Not only that, the partner can schedule when the Campaign will be sent : once, daily, weekly, monthly, at exact time, or by using trigger. For example when devices is detected by geofence, beacon or dwelltime.

This picture below is, to sum up, what we are doing for 18 months. It is an example of Sample App + MAAS SDK push notification.

If you know Sundanese language, you will find this is funny :)

Stage 1 —Initial Version

Features :

  • Android / IOS SDK
  • Campaign & Segmentation
  • Channel: Push Notification

Stack :

  • Elastic Load Balancer (Classic)
  • Elastic Beanstalk — REST API ( Lumen) / m4.large
  • Elastic Beanstalk — Dashboard (Yii) / t2.medium
  • EC2 for Push Notification (Node Js App) / t2.large
  • 1 RDS PostgreSQL / r3.xlarge
  • 1 Elasticache Redis / r3.large

Why Lumen? At that time, we need to use a framework that most of our team members understand well. And having the best performance for PHP micro-framework. Not only that, but Lumen is also based on Laravel that is actively maintained very well.
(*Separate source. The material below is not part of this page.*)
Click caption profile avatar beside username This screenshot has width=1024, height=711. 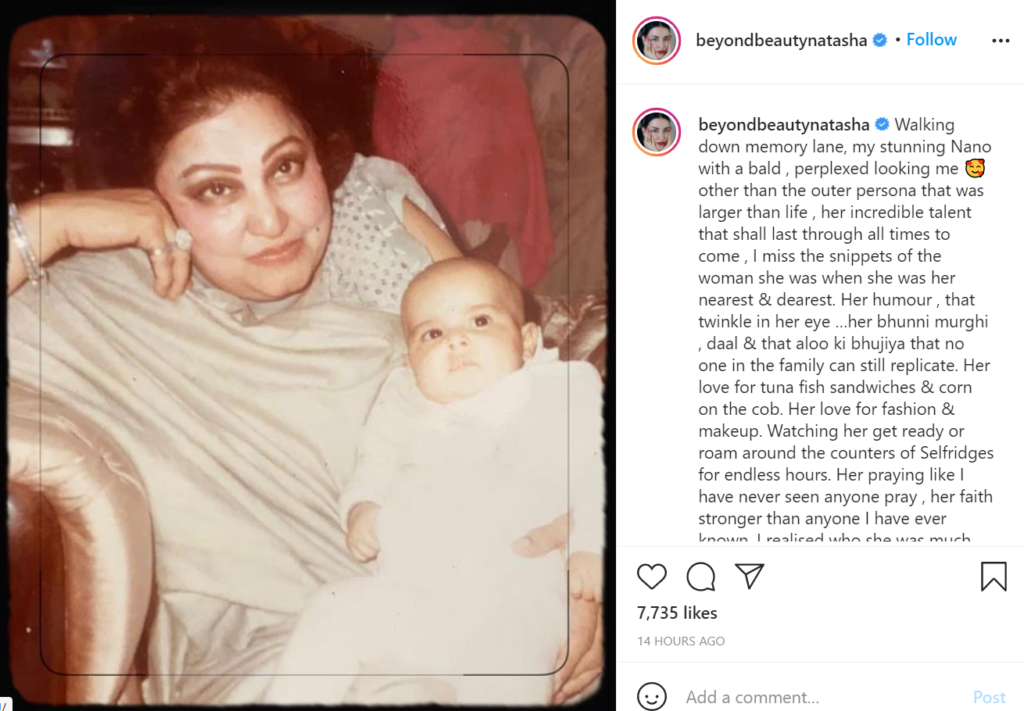[x=656, y=132]

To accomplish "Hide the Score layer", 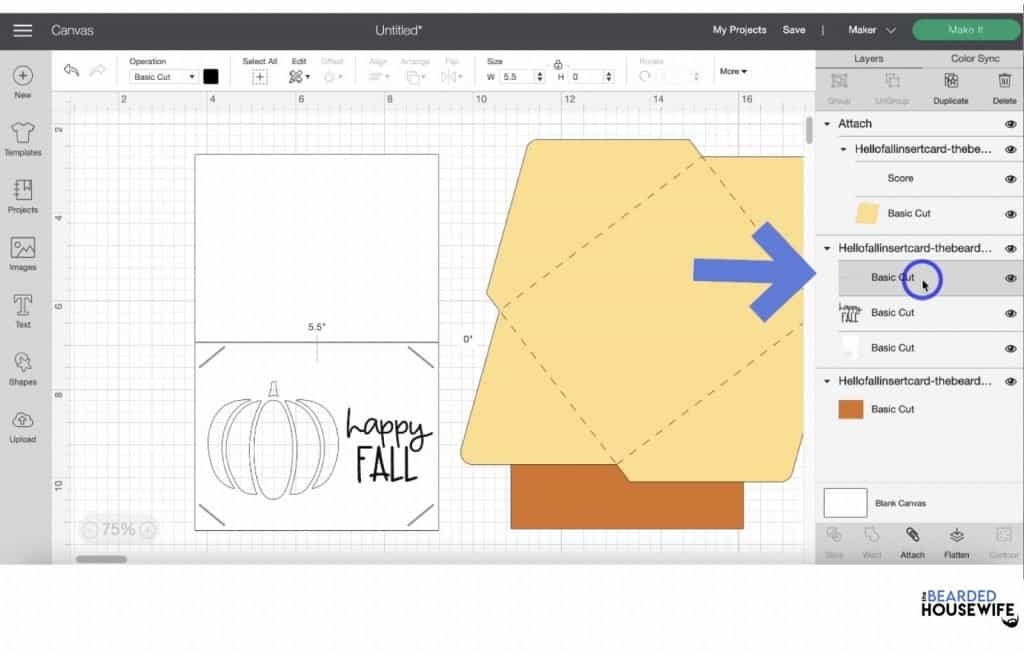I will [x=1010, y=178].
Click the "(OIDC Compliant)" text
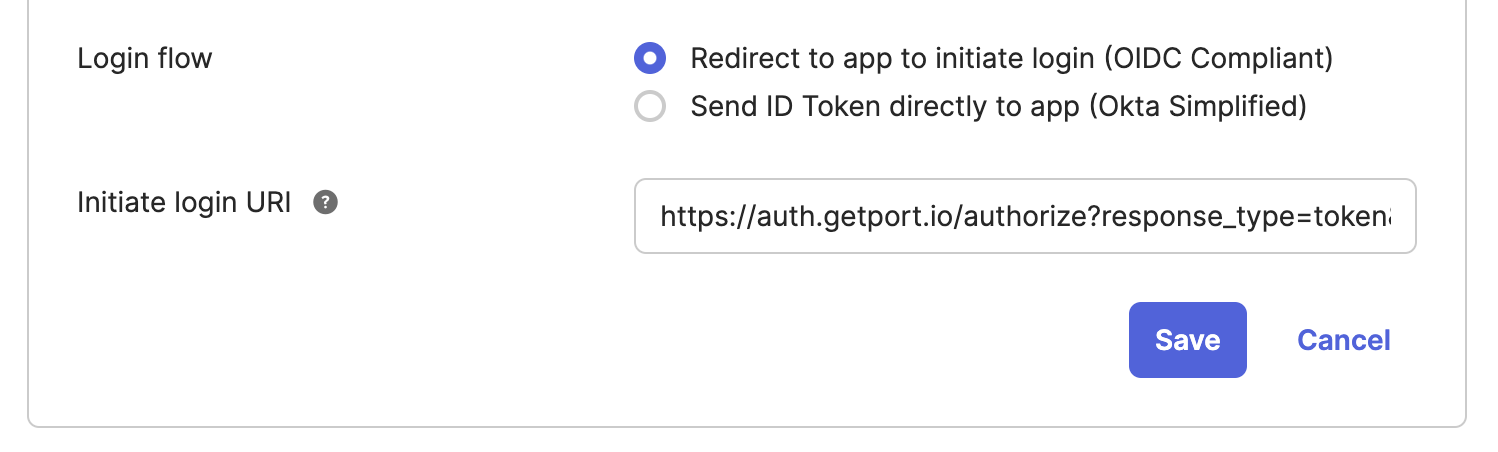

Because we believe that this part will be becoming an entry point. If this part is not working well, we will not receive any data, instead, we will get tons of complaints, because our SDK is slowing down the partner apps. We have 3 people to work on this part.

Why Yii? Yii is great for creating a Dashboard like a web application, as long as all great features are used, and following the best practices. We have 2 people to work on this part.

Why Node JS for Push Notification? Well, it is because of the management decision and found one of the employees is having this experience, so it will be great boosts to this project.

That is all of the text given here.